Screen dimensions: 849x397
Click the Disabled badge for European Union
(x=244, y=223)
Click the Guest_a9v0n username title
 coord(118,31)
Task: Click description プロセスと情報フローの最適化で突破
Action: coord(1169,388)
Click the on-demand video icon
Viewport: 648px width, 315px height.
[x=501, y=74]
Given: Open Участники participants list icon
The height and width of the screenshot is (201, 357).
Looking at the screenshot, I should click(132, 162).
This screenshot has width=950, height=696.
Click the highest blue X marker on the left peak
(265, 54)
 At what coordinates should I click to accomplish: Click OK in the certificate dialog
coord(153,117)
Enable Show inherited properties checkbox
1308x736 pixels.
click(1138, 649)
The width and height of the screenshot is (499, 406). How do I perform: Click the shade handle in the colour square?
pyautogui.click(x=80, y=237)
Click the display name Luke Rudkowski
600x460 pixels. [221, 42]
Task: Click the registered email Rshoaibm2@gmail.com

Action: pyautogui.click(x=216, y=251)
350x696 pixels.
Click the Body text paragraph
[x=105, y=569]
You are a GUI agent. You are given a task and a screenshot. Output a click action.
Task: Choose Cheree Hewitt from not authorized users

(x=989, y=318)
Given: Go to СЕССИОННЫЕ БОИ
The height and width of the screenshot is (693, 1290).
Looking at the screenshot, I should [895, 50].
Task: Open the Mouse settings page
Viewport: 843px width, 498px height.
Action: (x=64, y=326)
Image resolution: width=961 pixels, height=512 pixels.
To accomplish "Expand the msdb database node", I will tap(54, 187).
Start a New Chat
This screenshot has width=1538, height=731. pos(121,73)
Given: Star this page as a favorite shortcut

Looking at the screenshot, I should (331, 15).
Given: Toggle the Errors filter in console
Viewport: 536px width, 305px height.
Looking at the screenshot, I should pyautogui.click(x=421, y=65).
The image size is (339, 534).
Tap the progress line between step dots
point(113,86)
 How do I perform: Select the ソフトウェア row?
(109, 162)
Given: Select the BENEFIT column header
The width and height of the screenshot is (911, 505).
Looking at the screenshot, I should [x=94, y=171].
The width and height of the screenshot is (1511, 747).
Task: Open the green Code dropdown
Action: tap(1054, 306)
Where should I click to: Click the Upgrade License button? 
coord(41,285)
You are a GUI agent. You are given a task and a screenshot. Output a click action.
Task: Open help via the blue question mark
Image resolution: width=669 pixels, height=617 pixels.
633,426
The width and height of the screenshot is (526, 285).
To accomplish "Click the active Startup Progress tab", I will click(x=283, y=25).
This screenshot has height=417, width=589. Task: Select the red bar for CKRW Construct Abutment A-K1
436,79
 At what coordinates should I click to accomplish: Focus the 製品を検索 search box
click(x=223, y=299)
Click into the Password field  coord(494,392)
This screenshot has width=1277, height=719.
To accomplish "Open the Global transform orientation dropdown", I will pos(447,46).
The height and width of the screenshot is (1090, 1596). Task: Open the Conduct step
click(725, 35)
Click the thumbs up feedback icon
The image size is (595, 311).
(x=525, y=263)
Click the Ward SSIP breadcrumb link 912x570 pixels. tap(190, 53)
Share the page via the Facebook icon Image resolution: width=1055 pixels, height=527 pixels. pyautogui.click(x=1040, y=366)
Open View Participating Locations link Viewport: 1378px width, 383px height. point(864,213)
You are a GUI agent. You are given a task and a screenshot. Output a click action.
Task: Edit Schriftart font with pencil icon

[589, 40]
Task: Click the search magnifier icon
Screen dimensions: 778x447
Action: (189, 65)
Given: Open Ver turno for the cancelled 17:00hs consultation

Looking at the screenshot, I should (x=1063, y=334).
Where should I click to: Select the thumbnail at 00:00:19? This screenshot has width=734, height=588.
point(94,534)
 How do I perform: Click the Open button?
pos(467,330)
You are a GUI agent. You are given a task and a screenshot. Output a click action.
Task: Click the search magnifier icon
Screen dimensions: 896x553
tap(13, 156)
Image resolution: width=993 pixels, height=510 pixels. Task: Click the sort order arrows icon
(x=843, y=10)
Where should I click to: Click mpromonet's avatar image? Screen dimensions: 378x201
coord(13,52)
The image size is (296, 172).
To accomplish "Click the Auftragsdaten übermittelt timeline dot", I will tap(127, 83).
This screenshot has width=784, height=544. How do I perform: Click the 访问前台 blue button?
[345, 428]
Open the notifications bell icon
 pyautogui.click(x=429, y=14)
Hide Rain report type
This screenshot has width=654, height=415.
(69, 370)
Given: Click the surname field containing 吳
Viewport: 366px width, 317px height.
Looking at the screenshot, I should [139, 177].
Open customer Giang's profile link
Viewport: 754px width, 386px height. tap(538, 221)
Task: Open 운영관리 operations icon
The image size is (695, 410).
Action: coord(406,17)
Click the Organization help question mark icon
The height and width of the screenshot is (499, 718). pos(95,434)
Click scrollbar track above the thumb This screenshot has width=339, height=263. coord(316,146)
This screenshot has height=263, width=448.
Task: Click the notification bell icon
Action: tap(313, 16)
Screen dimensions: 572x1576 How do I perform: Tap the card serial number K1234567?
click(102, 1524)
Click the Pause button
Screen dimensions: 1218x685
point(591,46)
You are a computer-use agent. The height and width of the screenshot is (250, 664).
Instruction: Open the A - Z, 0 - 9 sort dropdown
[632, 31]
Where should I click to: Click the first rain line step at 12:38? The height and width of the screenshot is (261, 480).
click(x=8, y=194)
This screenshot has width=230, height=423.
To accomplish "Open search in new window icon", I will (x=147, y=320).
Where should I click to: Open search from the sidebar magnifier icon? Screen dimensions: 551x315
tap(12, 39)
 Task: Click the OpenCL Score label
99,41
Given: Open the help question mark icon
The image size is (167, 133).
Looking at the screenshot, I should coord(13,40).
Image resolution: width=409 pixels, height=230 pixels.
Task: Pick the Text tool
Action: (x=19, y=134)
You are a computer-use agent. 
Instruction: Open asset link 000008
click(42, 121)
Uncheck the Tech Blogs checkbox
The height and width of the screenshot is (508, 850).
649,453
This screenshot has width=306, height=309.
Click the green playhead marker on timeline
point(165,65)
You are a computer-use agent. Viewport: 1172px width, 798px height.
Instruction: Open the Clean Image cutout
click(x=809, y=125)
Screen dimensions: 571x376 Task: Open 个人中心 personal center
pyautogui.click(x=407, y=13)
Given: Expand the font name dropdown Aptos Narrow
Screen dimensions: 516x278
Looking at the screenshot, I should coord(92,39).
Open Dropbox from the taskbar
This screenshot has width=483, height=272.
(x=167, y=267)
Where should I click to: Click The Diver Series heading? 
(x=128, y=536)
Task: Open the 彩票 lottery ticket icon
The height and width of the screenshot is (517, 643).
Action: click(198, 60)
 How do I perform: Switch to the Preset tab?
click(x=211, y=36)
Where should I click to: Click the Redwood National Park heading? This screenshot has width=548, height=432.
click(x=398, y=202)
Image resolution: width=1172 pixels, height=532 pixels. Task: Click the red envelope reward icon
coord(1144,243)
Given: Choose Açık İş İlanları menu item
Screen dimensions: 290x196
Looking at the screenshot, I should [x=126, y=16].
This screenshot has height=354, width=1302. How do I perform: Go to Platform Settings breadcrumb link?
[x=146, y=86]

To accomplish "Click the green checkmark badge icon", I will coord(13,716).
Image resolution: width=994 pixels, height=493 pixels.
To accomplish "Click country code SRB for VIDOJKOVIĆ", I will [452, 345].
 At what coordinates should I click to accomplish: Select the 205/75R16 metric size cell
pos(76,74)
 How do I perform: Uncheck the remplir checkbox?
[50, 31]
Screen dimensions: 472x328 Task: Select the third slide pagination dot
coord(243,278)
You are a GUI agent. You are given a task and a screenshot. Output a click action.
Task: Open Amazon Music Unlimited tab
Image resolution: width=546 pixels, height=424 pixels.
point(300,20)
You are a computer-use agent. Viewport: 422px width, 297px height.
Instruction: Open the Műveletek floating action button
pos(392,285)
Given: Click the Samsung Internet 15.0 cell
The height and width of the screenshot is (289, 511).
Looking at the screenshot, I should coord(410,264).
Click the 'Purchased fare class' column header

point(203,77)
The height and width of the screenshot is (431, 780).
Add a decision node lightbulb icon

━━━━━━━━━━━━━━━━

▸ **Aim of the exercise**:
Can you quote, word for word, the rows above from the line with "The image size is (339, 534)." up to and including the line with "Open View Participating"?

▸ **Complete answer**:
The image size is (339, 534).
Tap the progress line between step dots
point(113,86)
 How do I perform: Select the ソフトウェア row?
(109, 162)
Given: Select the BENEFIT column header
The width and height of the screenshot is (911, 505).
Looking at the screenshot, I should [x=94, y=171].
The width and height of the screenshot is (1511, 747).
Task: Open the green Code dropdown
Action: tap(1054, 306)
Where should I click to: Click the Upgrade License button? 
coord(41,285)
You are a GUI agent. You are given a task and a screenshot. Output a click action.
Task: Open help via the blue question mark
Image resolution: width=669 pixels, height=617 pixels.
633,426
The width and height of the screenshot is (526, 285).
To accomplish "Click the active Startup Progress tab", I will click(x=283, y=25).
This screenshot has height=417, width=589. Task: Select the red bar for CKRW Construct Abutment A-K1
436,79
 At what coordinates should I click to accomplish: Focus the 製品を検索 search box
click(x=223, y=299)
Click into the Password field  coord(494,392)
This screenshot has width=1277, height=719.
To accomplish "Open the Global transform orientation dropdown", I will pos(447,46).
The height and width of the screenshot is (1090, 1596). Task: Open the Conduct step
click(725, 35)
Click the thumbs up feedback icon
The image size is (595, 311).
(x=525, y=263)
Click the Ward SSIP breadcrumb link 912x570 pixels. tap(190, 53)
Share the page via the Facebook icon Image resolution: width=1055 pixels, height=527 pixels. pyautogui.click(x=1040, y=366)
Open View Participating Locations link Viewport: 1378px width, 383px height. point(864,213)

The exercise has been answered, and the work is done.